Larry Ellison, Mark Hurd and Oracle's Role in Saving US Tennis, with College Tennis a Prime Beneficiary
During the NCAAs last month, the Intercollegiate Tennis Association announced a partnership with Oracle Corporation, a Fortune 500 computer technology company. Along with the ITA's rankings and the annual awards luncheon at the US Open now being sponsored by the company, there's a new fall tournament, starting this year at the Malibu Racquet Club.
The small private club, purchased in 2007 by Oracle's chairman Larry Ellison, an enthusiastic player who owns the BNP Paribas Open in Indian Wells, will host the tournament September 18-20. The men's and women's draws, with 16 players in singles and eight teams in doubles, will be filled based on preseason rankings, with spots for returning Indoor champions if still eligible, although they would probably be highly ranked anyway. The tentative selection process and schedule for the tournament:
Ellison is well known for his involvement with tennis at the highest level, but Oracle co-CEO Mark Hurd is also a staunch supporter of the collegiate version of the sport, with the Baylor University Tennis Center named after him. Hurd, who attended Baylor on a tennis scholarship, graduating in 1979, was instrumental in the Collegiate Challenge men's team event that has been held the past two years in Indian Wells.
Both Ellison and Hurd have been the subject of recent articles on Bloomburg.com. The article on Hurd is titled "Oracle's Mark Hurd Wants to Revitalize American Tennis by Starting With Schools," and focuses on his belief that US college tennis can serve as the sport's minor league farm system. The final paragraph implies that the Malibu tournament is just one of two tournaments Oracle will be sponsoring in the future, although the second is most likely the Collegiate Challenge.

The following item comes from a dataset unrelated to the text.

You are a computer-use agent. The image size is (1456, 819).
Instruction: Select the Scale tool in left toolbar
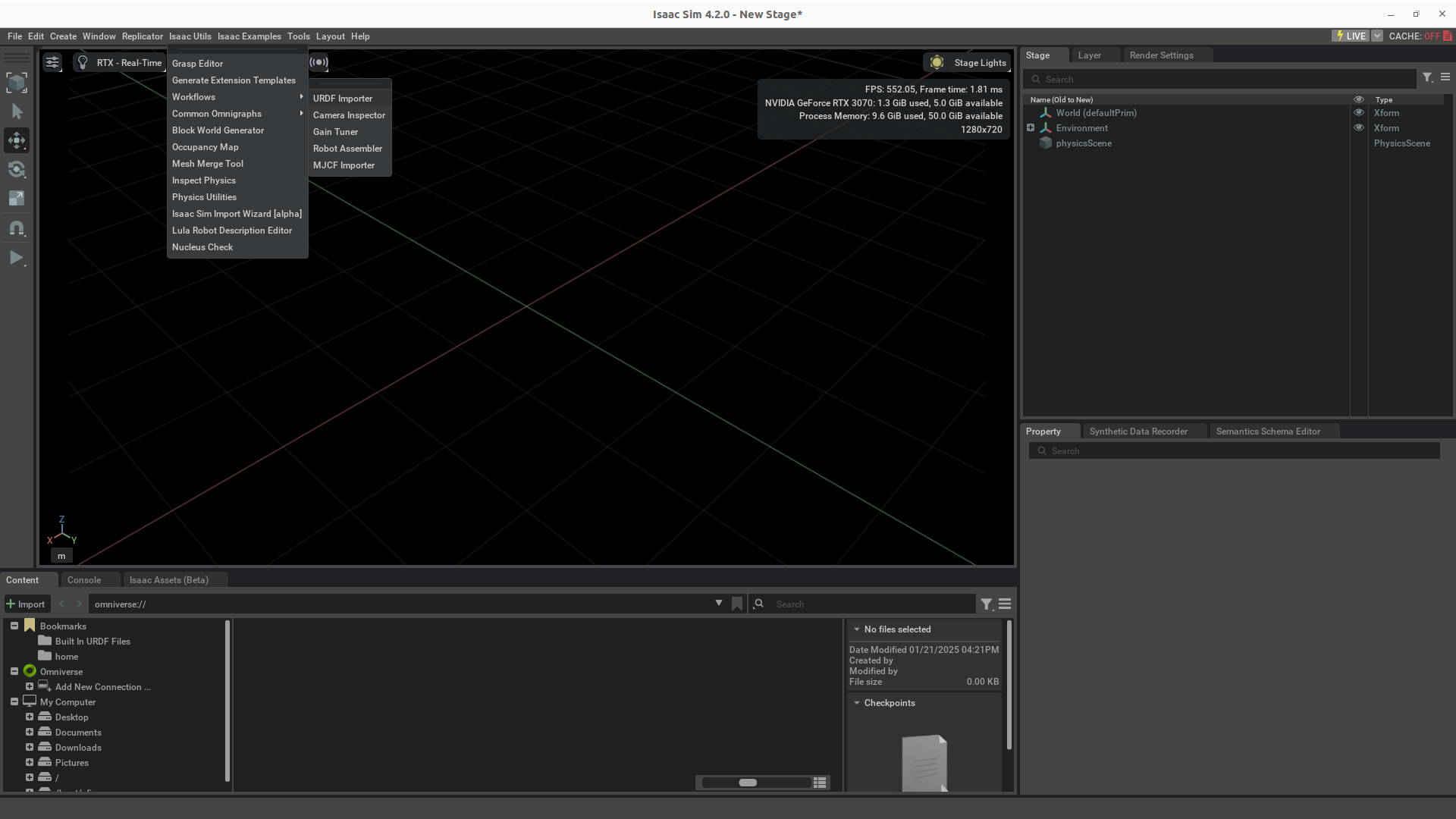[17, 198]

Next year, Oracle will back a pair of college tournaments and plans to create a series of pro American tournaments with spots reserved for promising college players. Hurd and Ellison have formed deep ties with the game’s elite, including Rafael Nadal and Roger Federer, in the quest to inject fresh life into the American game and produce some superstars. “We are looking at all sorts of things,” says Hurd. “We are doing everything we can to help the sport.”